▶ [OBJECTIVE] Reproduce the material between the lines holding "Open channel more" and "I will pos(1383,662).", inclusive, keeping the requests, and rescale every coordinate in the answers by multiplying it by 0.35 and rounding to the nearest whole number, with halves rounded up. Return only those lines.

>> Start PROVIDED RECORDS

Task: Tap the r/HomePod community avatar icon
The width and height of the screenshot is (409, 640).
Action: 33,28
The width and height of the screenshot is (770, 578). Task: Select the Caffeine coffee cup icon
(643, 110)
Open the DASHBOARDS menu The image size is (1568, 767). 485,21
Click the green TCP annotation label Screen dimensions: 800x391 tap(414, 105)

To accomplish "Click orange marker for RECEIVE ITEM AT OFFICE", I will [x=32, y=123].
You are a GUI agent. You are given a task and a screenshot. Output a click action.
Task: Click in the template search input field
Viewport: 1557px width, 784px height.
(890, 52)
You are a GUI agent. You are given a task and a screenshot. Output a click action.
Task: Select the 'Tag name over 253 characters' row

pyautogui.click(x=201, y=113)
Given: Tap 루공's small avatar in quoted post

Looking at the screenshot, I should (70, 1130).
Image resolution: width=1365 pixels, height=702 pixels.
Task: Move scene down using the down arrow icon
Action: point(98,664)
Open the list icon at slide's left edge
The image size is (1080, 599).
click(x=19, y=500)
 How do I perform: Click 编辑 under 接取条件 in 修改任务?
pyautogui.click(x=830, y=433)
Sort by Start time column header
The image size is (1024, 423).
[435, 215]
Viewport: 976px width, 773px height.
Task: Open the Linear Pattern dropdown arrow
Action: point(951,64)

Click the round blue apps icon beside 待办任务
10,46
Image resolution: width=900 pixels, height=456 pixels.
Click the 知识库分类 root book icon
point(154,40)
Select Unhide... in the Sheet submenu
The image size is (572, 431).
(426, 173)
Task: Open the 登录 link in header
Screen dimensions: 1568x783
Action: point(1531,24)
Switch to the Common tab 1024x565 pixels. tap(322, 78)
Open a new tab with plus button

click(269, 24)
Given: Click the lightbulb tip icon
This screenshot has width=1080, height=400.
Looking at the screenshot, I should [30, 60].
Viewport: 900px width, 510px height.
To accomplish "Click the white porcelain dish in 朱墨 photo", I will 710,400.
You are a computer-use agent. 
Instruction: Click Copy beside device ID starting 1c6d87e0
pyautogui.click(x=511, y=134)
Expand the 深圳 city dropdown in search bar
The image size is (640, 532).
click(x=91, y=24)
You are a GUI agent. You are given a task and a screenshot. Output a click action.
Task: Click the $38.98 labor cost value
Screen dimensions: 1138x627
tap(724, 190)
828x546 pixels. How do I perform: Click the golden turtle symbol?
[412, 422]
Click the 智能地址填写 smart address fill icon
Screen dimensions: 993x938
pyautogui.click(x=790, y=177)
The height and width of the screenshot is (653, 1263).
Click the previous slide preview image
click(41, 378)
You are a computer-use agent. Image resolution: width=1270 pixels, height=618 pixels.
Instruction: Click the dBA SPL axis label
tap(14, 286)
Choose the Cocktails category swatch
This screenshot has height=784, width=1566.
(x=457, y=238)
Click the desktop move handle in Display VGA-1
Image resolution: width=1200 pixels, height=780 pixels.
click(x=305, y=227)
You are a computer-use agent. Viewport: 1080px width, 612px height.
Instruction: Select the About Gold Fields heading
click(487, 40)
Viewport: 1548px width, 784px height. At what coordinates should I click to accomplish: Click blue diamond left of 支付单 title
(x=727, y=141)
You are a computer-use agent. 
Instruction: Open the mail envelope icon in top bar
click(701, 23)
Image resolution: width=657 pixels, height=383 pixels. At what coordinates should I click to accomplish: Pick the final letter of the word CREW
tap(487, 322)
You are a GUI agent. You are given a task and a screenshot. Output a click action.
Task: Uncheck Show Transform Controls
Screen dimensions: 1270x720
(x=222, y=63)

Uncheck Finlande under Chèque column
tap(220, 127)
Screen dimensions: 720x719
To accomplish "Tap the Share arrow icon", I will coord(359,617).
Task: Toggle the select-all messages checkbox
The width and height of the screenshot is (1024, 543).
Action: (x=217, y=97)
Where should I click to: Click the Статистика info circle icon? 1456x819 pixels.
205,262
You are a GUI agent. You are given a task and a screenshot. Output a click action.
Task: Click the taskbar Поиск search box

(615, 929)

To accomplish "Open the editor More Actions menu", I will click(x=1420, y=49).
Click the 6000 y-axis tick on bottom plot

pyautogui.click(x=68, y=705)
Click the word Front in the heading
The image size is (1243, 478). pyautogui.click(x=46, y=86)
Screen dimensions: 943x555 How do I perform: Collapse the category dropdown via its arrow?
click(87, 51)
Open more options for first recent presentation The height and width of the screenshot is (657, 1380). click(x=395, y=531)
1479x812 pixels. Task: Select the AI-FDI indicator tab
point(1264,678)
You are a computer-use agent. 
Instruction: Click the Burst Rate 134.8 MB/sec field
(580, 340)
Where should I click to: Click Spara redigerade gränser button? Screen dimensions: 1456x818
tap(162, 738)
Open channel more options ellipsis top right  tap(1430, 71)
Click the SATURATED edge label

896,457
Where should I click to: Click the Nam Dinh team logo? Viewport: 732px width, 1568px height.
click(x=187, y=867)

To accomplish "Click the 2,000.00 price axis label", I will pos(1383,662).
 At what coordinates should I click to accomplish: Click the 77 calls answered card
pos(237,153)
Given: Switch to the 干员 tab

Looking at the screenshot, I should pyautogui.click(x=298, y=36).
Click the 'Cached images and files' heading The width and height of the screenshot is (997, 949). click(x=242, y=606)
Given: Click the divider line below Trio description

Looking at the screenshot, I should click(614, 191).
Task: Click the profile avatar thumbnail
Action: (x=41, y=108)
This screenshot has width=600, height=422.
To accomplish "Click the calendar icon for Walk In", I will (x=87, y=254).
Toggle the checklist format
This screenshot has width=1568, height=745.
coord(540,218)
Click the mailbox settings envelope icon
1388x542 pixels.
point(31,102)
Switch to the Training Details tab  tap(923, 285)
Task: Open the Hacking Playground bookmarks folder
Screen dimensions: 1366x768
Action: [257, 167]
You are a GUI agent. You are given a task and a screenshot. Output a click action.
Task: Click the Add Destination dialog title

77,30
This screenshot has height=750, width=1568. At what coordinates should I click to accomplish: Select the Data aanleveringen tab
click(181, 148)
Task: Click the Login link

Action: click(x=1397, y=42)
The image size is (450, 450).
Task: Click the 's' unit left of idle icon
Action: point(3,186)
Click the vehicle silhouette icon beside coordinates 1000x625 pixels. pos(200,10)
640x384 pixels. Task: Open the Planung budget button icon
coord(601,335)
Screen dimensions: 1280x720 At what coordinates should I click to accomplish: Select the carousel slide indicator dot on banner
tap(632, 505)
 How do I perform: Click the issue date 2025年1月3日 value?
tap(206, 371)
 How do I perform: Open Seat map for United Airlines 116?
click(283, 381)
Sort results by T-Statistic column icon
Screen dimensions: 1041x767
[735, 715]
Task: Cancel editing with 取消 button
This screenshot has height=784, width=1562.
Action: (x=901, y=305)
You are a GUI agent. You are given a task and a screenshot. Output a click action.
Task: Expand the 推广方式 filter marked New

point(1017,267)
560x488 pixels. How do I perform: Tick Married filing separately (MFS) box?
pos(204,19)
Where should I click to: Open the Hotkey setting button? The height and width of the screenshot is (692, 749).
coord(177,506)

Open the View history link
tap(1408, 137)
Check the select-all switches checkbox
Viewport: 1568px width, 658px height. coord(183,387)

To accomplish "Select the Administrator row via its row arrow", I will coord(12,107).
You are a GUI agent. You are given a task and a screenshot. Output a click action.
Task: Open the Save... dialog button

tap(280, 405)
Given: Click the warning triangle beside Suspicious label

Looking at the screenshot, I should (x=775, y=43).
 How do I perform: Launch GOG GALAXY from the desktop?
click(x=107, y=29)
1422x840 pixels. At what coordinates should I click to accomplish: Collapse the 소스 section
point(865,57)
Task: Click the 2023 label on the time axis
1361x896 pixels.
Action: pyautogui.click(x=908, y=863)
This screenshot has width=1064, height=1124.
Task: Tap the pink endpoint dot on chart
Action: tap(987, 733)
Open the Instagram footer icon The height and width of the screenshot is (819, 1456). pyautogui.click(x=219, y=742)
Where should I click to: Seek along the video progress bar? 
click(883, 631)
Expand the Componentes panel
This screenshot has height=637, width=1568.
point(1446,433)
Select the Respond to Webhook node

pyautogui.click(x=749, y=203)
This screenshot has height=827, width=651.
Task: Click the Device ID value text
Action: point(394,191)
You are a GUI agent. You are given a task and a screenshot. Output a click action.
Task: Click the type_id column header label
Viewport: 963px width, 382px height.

>> End PROVIDED RECORDS

▶ [OUTPUT OF THE EXERCISE]
Open channel more options ellipsis top right  tap(501, 25)
Click the SATURATED edge label

314,160
Where should I click to: Click the Nam Dinh team logo? Viewport: 732px width, 1568px height.
click(x=65, y=303)

To accomplish "Click the 2,000.00 price axis label", I will pos(484,232).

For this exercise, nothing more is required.